[Records from a data source]
☆ ☆ ☆

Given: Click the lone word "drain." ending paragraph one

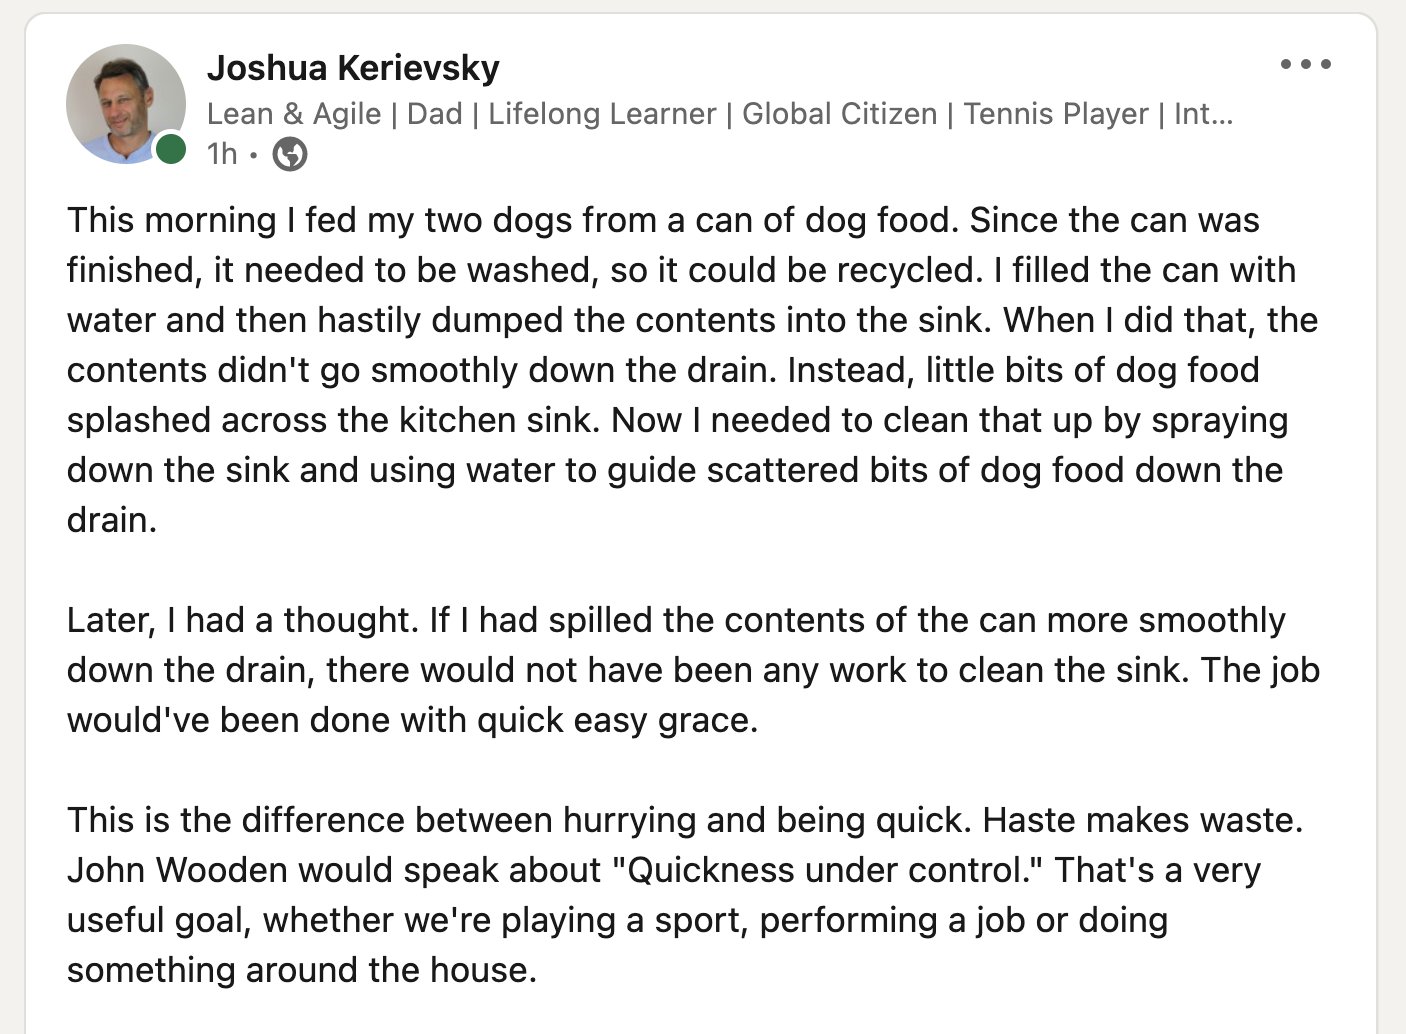Looking at the screenshot, I should pyautogui.click(x=112, y=520).
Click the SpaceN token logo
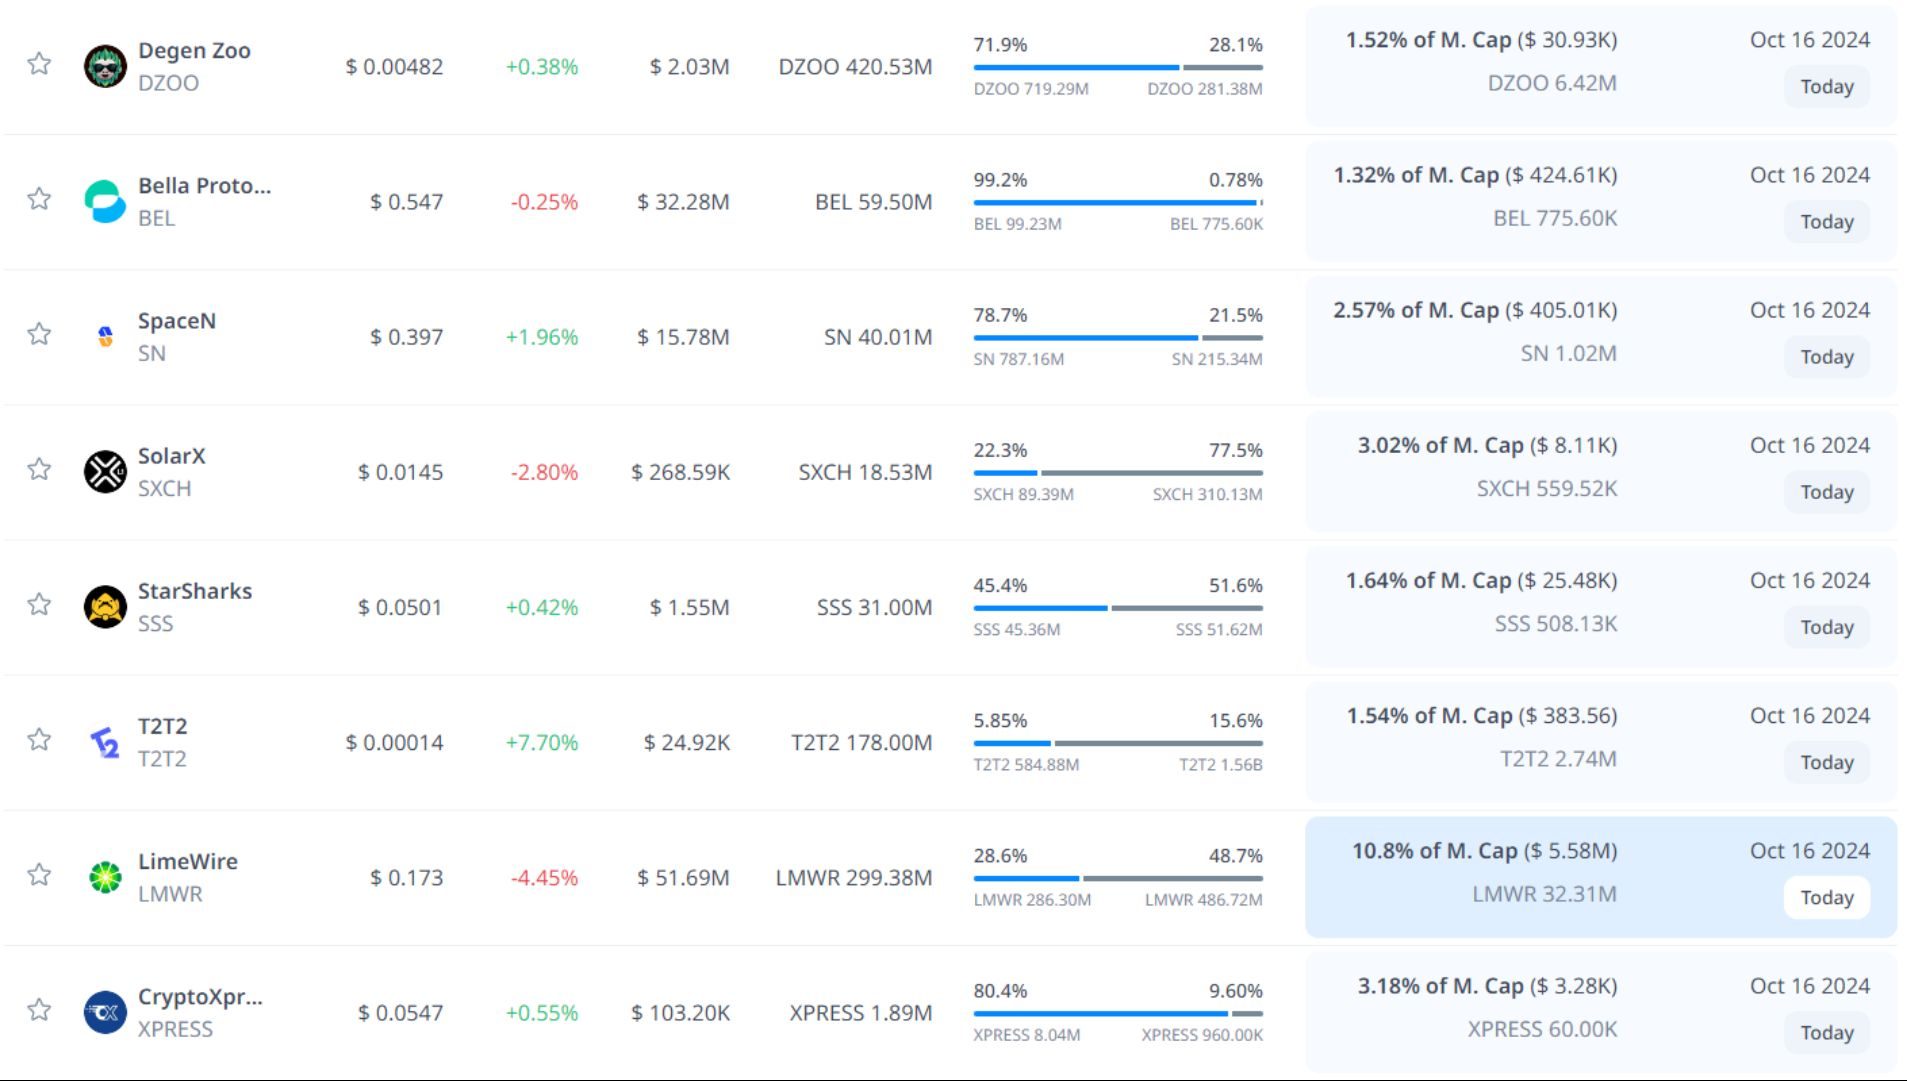 coord(105,337)
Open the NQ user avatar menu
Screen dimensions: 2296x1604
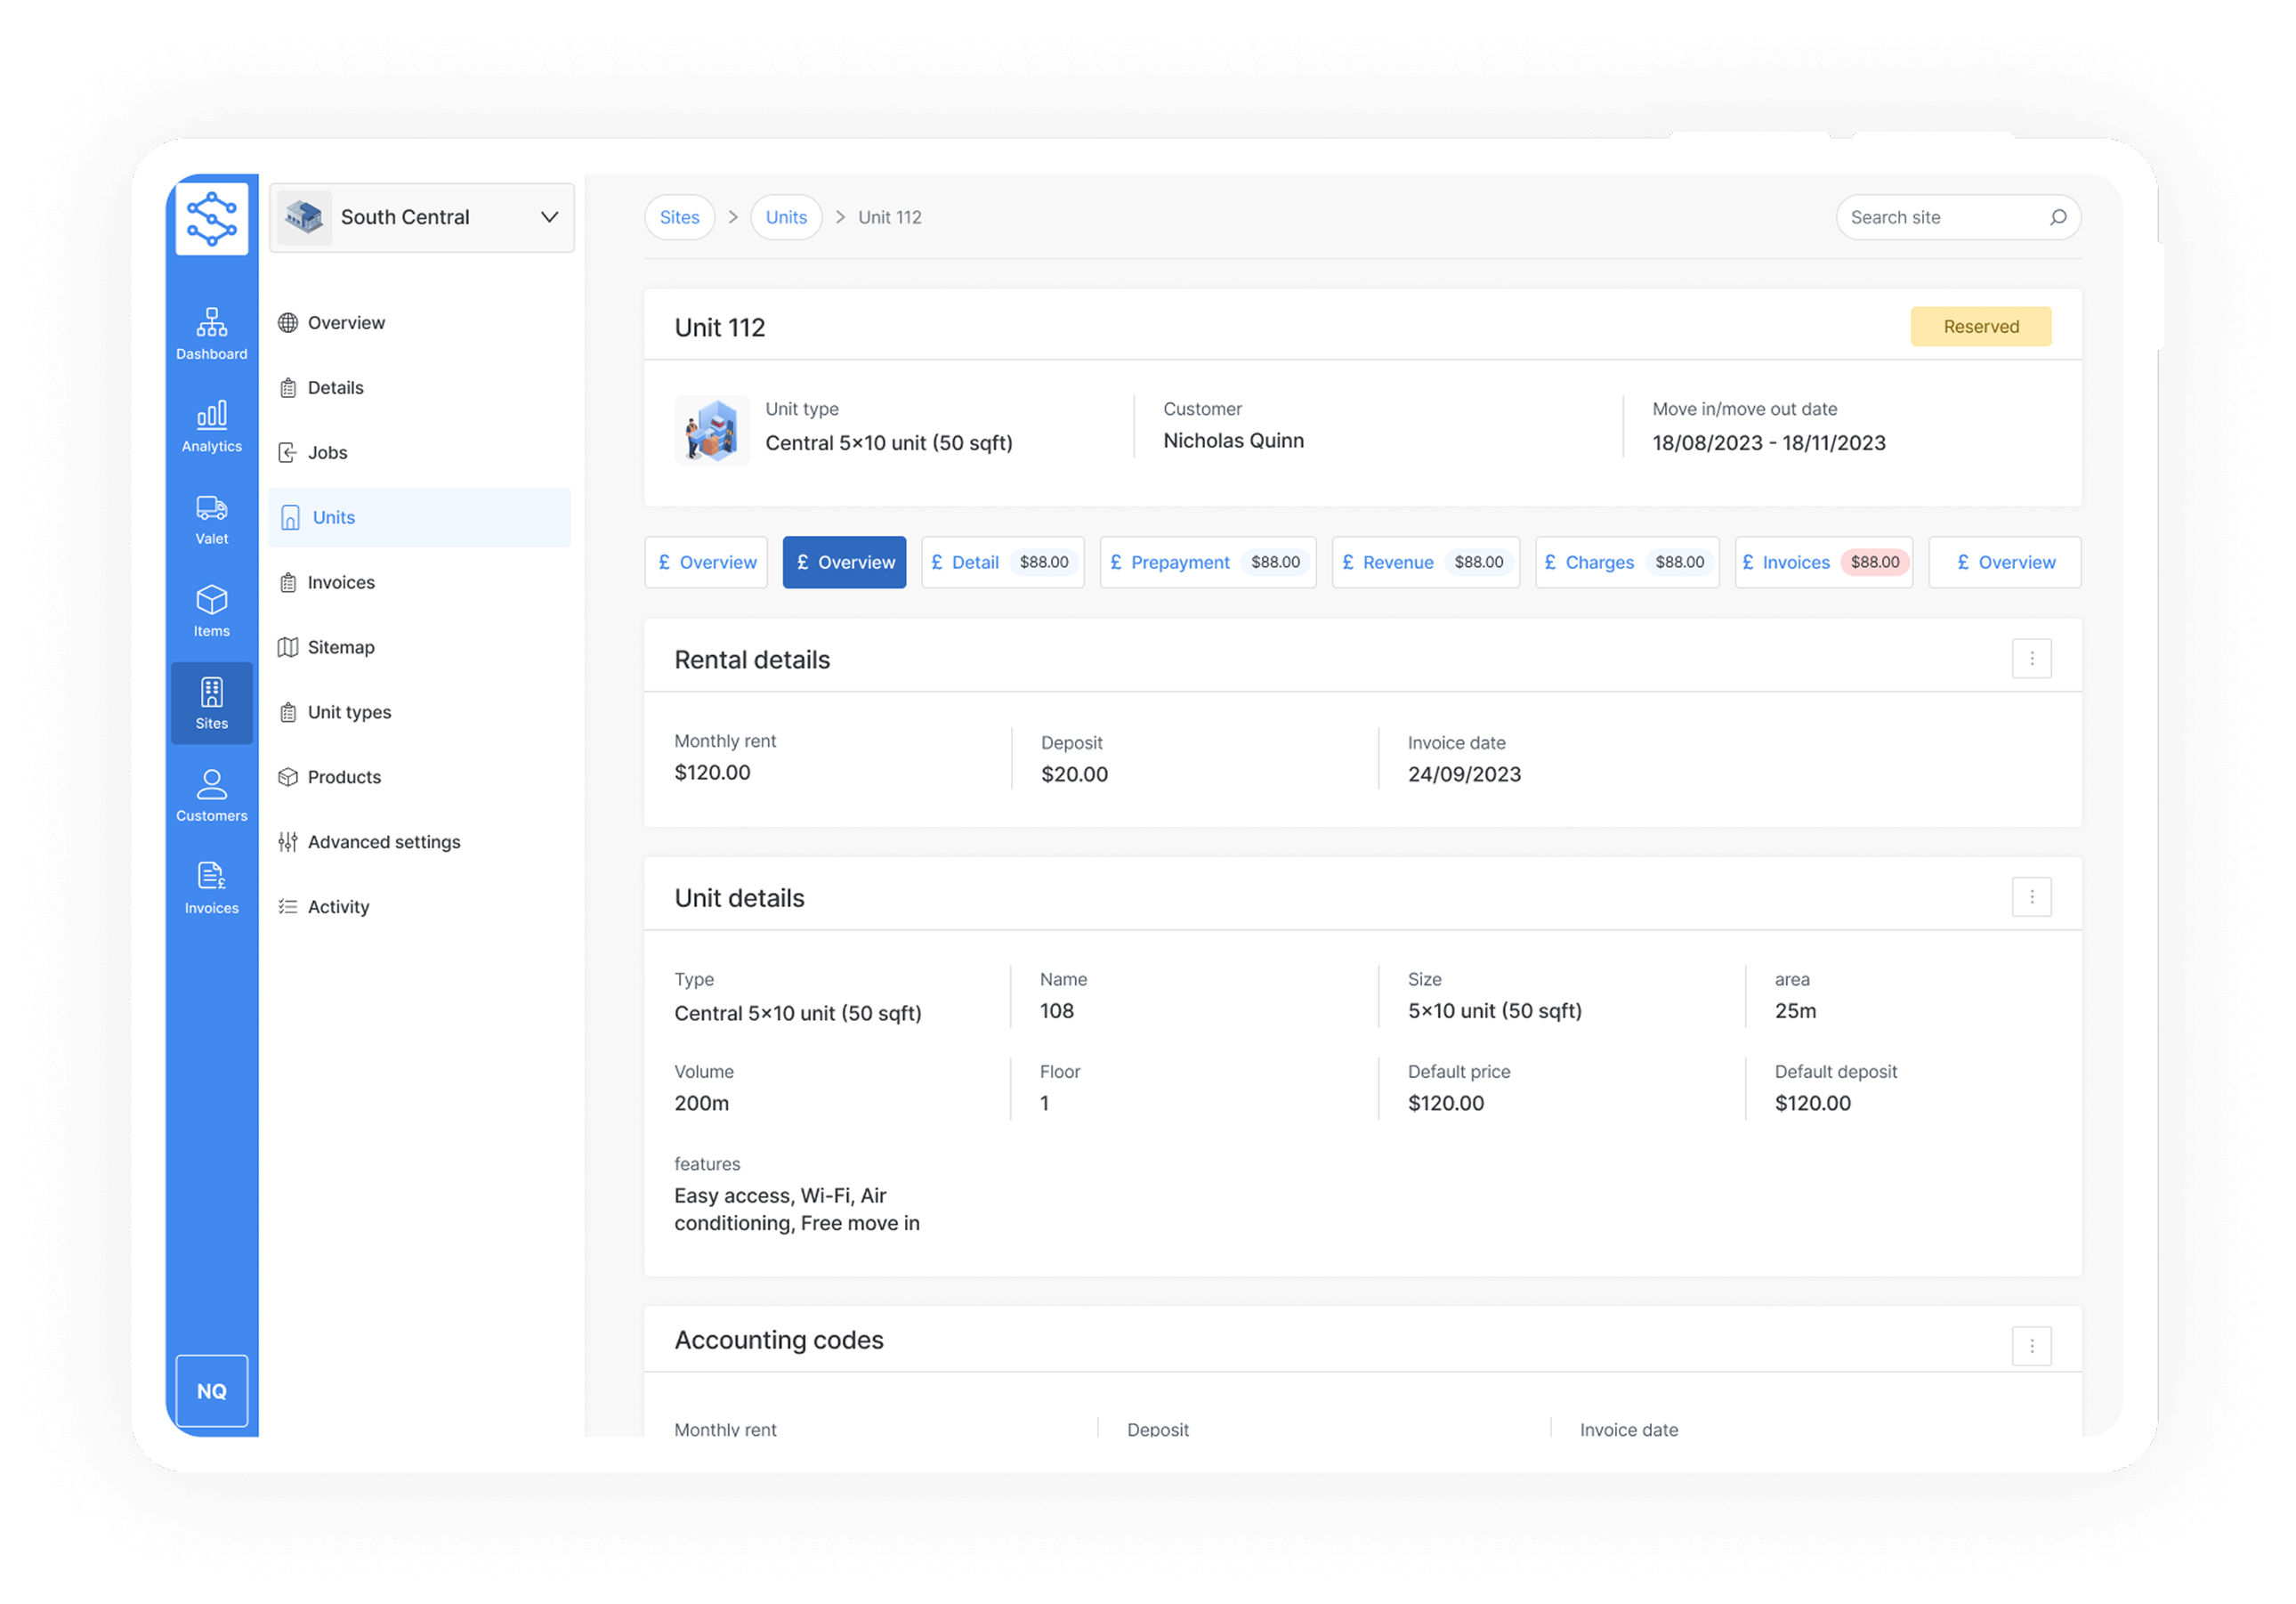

☆ ☆ ☆

● **Exercise details**
Retype every line of the entries above exactly as they appear, leaving out the pictures.

● **Task response**
Given: Click the lone word "drain." ending paragraph one

Looking at the screenshot, I should pyautogui.click(x=112, y=520).
Click the SpaceN token logo
 coord(105,337)
Open the NQ user avatar menu
Screen dimensions: 2296x1604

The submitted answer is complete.